Ai, vontade apenas de esvaziar um pouco a cabeça, afrouxar o aperto no peito, falar de coisas mais simples da vida, que dão mais vontade de viver.

Ensaios. Ensaios costumam ser ambientes bem estimulantes. É incrível ver um espetáculo nascer, ver o crescimento de cada um, a percepção aumentando, em relação ao espaço, ao limite que muda de lugar, se expande pra virar vitória. A confiança que precisa existir num grupo que se joga junto num palco, que é sempre um lugar misterioso.

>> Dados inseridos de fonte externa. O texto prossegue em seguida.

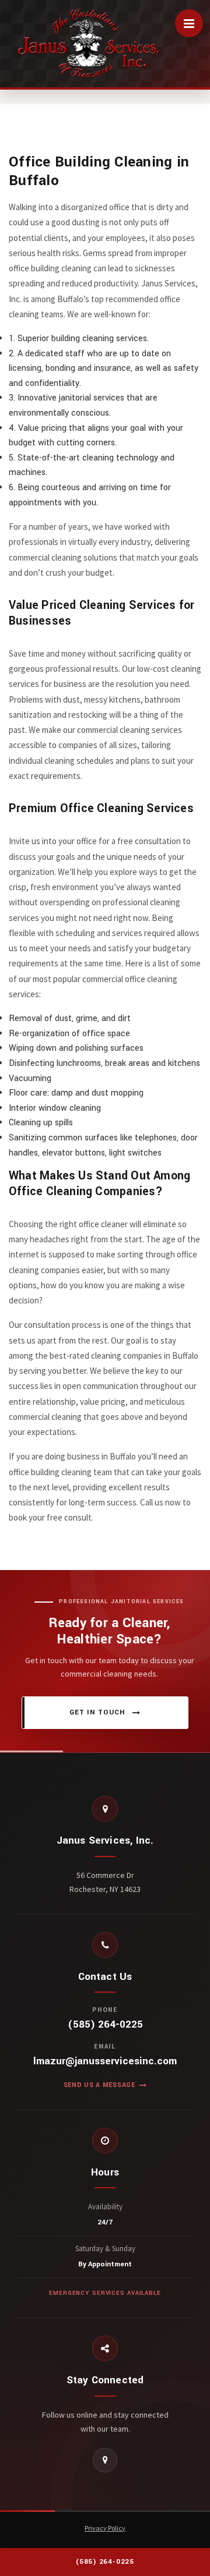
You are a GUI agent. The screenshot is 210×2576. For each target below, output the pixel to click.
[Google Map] (105, 2460)
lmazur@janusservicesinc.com (105, 2061)
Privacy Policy (105, 2528)
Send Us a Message (99, 2085)
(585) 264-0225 (105, 2025)
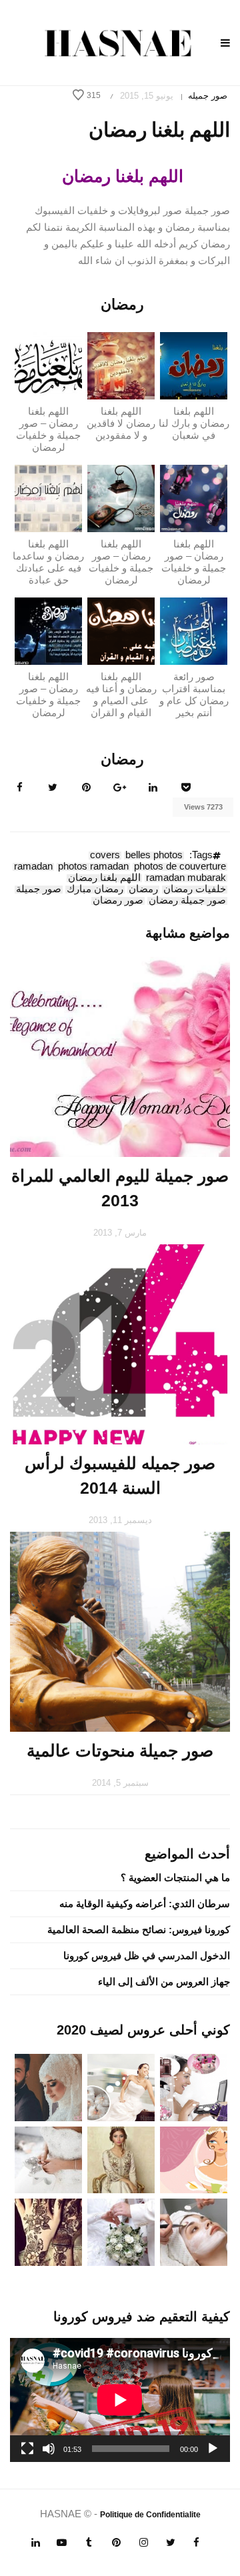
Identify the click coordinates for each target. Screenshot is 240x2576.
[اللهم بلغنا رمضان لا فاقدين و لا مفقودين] (121, 365)
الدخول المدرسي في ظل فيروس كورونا (146, 1955)
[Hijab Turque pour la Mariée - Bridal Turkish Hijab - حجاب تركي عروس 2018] (48, 2086)
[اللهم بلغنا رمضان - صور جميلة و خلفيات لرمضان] (48, 365)
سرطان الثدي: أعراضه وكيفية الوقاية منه (144, 1903)
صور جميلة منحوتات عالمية (120, 1750)
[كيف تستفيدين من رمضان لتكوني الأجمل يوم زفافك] (194, 2159)
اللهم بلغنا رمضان (104, 878)
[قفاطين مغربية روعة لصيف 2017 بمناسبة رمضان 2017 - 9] (121, 2159)
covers (105, 856)
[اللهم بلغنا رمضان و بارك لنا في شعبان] (194, 365)
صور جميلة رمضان (187, 901)
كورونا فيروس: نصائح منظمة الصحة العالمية (138, 1929)
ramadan (33, 867)
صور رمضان (118, 901)
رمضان (143, 890)
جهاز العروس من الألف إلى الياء (164, 1981)
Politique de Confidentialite (150, 2514)
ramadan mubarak (186, 878)
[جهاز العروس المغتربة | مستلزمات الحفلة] (48, 2159)
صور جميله (207, 96)
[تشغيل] (212, 2448)
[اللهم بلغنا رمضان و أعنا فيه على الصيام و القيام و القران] (121, 629)
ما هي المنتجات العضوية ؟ (175, 1877)
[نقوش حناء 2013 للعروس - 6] (48, 2231)
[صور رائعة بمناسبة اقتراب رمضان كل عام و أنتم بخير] (194, 629)
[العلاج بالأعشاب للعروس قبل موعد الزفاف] (194, 2231)
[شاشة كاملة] (27, 2448)
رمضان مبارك (95, 890)
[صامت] (48, 2448)
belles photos (154, 856)
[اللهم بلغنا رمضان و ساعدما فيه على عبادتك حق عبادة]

Você ensaia pra lidar com o imponderável, para estar preparado para as noites, que nunca são iguais. Qualquer coisa diferente que alguém faça muda o todo, e sempre alguém faz algo diferente, porque no palco, com todo treino, toda prática, toda repetição, continuamos sendo de carne e osso, e neste fato mora toda poesia, todo risco, toda loucura. Tudo pode acontecer, inclusive sermos muito melhores do que em todos os ensaios. Podemos errar e provocar no colega uma saída genial, vai saber.

Isso sem falar no público, que sempre traz sua participação, sua atitude diante do que vai ver. Ainda que esteja olhando para a tela impiedosa do celular. Deixou de ser, deixou de estar e, assim, participou. Cada um dá o que tem. “Se eu tivesse mas alma pra dar, eu daria, isso pra mim é viver.” Fico com esse verso, da parceria de Djavan com Caetano! Não quero perder a viagem. A coisa mais importante dos ensaios é a data de estreia. Precisamos muito dela, que ela chegue e nos tire dali, que nos faça virar realização e, principalmente, nos liberte, para que novas ideias tomem forma. Ensaiar sem data é uma espécie de noivado que dura 20 anos e se desfaz de repente, porque um dos dois vai conhecer alguém e se casar com essa outra pessoa dali a um mês.

Em música, quando, em processo de ensaio e horas infinitas de estúdio, acabamos de tocar uma canção e queremos repetir, alguém diz: “A boa”! E todos sabem que vamos tocar outra vez, e que a próxima será a que deve valer. A vida bem que podia ser assim. Um ensaio, pra fazermos a boa, aquela em que seremos melhores, porque conscientes dos erros da última vez. Ou simplesmente porque queremos fazer com mais coração e capricho.